What to do: Pull every line with "will" from the entries below.

** Records supplied follows **

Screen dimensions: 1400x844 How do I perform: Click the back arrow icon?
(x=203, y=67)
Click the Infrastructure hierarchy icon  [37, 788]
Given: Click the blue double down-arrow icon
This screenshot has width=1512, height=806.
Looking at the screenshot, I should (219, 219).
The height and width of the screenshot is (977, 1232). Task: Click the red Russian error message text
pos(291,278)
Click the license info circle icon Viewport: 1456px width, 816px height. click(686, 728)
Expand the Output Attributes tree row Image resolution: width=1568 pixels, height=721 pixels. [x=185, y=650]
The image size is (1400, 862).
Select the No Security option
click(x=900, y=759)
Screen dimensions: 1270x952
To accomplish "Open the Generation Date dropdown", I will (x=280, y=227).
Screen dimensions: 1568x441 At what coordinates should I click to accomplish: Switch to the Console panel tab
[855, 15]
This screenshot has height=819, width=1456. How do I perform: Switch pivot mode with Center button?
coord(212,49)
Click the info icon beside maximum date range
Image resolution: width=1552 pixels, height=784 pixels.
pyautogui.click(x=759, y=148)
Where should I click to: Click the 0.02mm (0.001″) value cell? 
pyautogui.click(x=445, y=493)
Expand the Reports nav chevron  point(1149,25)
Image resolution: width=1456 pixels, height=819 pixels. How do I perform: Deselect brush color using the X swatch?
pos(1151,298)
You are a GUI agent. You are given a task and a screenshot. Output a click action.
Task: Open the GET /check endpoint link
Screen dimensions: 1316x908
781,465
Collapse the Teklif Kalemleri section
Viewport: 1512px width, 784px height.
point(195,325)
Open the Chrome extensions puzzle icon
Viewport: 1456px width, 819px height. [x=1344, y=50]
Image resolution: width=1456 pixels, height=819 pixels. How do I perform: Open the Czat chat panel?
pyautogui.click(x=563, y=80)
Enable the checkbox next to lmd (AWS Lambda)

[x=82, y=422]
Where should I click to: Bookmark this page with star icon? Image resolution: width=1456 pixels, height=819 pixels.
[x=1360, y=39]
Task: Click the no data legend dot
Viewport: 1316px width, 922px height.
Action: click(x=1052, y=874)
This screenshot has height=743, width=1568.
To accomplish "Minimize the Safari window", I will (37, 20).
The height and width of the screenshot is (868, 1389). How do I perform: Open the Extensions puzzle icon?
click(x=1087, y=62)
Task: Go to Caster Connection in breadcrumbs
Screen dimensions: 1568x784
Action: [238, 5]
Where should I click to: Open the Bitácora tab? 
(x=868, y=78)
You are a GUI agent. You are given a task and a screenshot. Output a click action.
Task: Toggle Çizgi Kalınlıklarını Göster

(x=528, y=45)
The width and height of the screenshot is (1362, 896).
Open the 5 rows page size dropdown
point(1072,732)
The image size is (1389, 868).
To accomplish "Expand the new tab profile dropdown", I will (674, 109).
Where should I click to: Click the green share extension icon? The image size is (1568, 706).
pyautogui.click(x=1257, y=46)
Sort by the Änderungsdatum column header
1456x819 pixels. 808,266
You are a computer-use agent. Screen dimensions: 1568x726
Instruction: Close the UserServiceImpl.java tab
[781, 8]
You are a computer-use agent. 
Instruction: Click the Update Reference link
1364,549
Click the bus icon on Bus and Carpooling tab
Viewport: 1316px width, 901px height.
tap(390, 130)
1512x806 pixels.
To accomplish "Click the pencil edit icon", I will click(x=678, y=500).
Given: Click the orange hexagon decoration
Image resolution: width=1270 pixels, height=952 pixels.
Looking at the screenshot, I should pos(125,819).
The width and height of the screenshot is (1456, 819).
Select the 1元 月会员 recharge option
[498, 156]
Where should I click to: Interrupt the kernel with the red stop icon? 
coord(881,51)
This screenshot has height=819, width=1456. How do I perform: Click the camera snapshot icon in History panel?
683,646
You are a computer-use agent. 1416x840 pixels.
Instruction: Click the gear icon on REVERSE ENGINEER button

** End of Records supplied **

Response to the task:
To accomplish "Open the Generation Date dropdown", I will (x=280, y=227).
To accomplish "Minimize the Safari window", I will (37, 20).
To accomplish "Expand the new tab profile dropdown", I will (674, 109).
To accomplish "Click the pencil edit icon", I will click(x=678, y=500).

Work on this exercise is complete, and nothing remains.